There's a few things that take some preplanning vs a traditional wax or sealant. I'll be doing my full size extended cab Silverado when I get the time for the perfecto polishing job. As you might guess, the hood is large and it's a chore just reaching the middle. The middle of the panel is sunken with two higher sections on each side with well defined valleys transitioning to the sunken center. I expect I'll be starting in the middle and coating one side of the sunken section then running over to the other side to repeat, then inspecting and smoothing any high spots. Then the same on each individual higher side of the hood panel. Any overlap should take place in the middle of the hood and the valley transitions. Probably the same routine on the roof. It'll be interesting to see how much of the tube I'll use on a large barge like that.

The other interesting part of this job is the truck is white. Experimenting with the underside of the painted wheel wells it appears a Brinkmann in one hand and the pad in the other is the only way you can see it going on white.

TL

Well this guy just dropped almost 8k on a paint job...i think somewhere in the ballpark of $250-300 is surely within reason for him lol. I dont want to over charge, but on the other hand i dont want to slit my own throat either. For a wash/clay/wax on a car im usually around $70...so add $200 and im within that range. Figure $60 of it is going out the door for product. I'm just trying to figure is what to charge if i have to do a single pass polish (probably 205)..or IF it even needs it (ill know tomorrow when i see it). If i do have to do a polish on it...should i just spot polish the areas that need it or do the WHOLE car? hmmm

Slate G8 GT
08-19-2011, 05:01 PM
I just put OC on my sisters tahoe a couple of weeks ago, it needed correction though so I used OPT compound on it.

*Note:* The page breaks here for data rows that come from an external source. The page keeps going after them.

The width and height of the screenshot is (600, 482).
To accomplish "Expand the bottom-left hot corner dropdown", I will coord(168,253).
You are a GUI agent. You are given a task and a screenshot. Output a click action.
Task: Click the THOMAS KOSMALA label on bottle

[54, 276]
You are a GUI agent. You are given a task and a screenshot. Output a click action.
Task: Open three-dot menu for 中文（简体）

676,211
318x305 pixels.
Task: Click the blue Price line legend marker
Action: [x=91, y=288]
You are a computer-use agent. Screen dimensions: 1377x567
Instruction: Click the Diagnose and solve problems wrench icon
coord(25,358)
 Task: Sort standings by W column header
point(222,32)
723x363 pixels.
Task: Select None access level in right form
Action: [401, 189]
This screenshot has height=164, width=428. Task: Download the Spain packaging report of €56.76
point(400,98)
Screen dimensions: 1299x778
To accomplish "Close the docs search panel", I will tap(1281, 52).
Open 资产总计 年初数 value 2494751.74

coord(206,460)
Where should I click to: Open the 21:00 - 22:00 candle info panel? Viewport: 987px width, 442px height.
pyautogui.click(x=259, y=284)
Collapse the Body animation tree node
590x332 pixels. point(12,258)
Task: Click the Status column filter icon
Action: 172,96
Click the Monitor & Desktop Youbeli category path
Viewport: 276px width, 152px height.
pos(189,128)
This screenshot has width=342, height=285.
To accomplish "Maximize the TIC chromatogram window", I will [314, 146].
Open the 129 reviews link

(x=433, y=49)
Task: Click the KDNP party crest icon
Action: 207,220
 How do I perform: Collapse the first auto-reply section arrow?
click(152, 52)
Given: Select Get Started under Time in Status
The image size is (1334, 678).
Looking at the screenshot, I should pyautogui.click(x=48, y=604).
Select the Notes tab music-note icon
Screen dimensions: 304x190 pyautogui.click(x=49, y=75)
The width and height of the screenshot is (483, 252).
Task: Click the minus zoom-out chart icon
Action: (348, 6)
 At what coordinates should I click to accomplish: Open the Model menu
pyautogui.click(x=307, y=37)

The good thing about this is if you use OPT polishes an IPA wipe down is not required, just wipe it with a damp MF towel and you're ready to apply OC.:props:

I would at least do a light polish on anything I was applying OC to to make sure the paint was free of any contaminants like water spots, old waxes, etc.

Don't be too nervous over the application, I had never applied any kind of WOWA before and I had the hang of it after about 2 sections.

I've got a couple of people interested in me applying it to their cars and I told them $100 more over a sealant. But I just do this on the side to try and pay for my supplies, so I can see $150 or $200.Basically it boils down to how much they're willing to pay for it.

Flash Gordon
08-19-2011, 05:06 PM
I've got a couple of people interested in me applying it to their cars and I told them $100 more over a sealant. But I just do this on the side to try and pay for my supplies, so I can see $150 or $200.Basically it boils down to how much they're willing to pay for it.

Still cheaper then that $800 dealer crap. I see a great market for this

Wills.WindowsAndWheels
08-20-2011, 01:23 AM
Still cheaper then that $800 dealer crap. I see a great market for this


Amen to that...just had lady hire us for a maint. wash monthly...but her BMW doesn't need wax for FOUR YEARS because "The dealership put something on it"...she showed the paperwork....its just an acrylic sealant...4 years...wow...wonder what that cost.